The way marketers publish content is changing as more businesses move away from static PDFs and toward more dynamic delivery, a new survey reveals.
The fourth annual “Following the Trends – Is Your Content Ready” jointly conducted by Data Conversion Laboratory and the Center for Information Development Management found while 88 percent of respondents are publishing via PDFs currently, in two years’ time, only 53 percent intend to use the format for publishing. HTML (76 percent) and mobile apps (65 percent) will become the publishing format of choice.
The survey found marketers are struggling with differentiating content for mobile devices; 37 percent are publishing the same content on all devices and 34 percent do not publish for mobile. Additionally, just 20 percent are optimizing their content for mobile devices.
Searchable content (65 percent), learning videos (51 percent) and mobile content (44 percent) were named as the top three content deliver requests from customers, the data shows. The survey also revealed marketers are not using social media to its full capability: 46 percent of respondents indicated they did not use social media to provide content.
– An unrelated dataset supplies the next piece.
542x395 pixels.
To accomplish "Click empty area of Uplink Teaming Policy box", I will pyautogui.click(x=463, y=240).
“The pace of change continues to accelerate, and the delivery channels are expanding to include social media,” says Joann Hackos, Director for Center for Information Development Management. “We need to ensure that we’re providing the tools and resources information developers need to deliver content in the ways that their customers demand.”
To succeed in this digital transition, 51 percent of respondents said they needed better publishing or content management tools.
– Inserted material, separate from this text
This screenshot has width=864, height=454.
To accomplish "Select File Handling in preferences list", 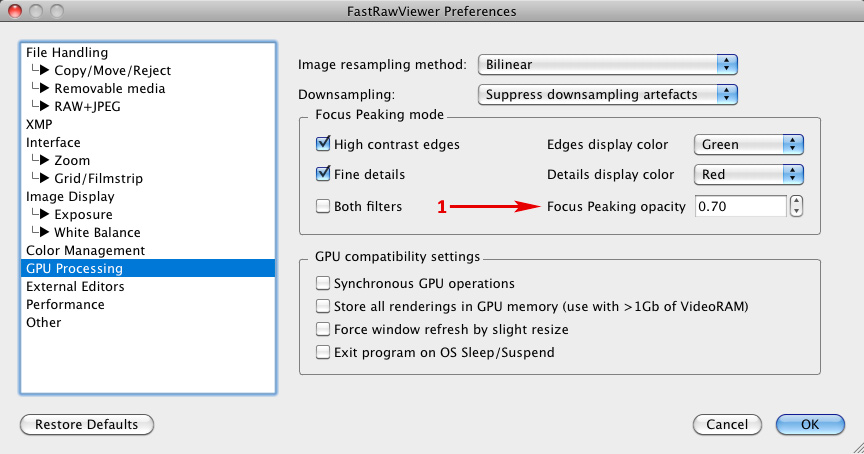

Content Marketing Remains a Developing Discipline
A January 2016 study by Crescendo and the Aberdeen Group revealed that more than half of marketers place in the “beginning” or “emerging” categories in regards to content maturity.
None of the survey respondents could consider their content marketing strategy’s maturity as “optimal,” according to the authors of the report. An optimal score was defined by the researchers as having a robust content marketing operation, driven by a larger marketing strategy.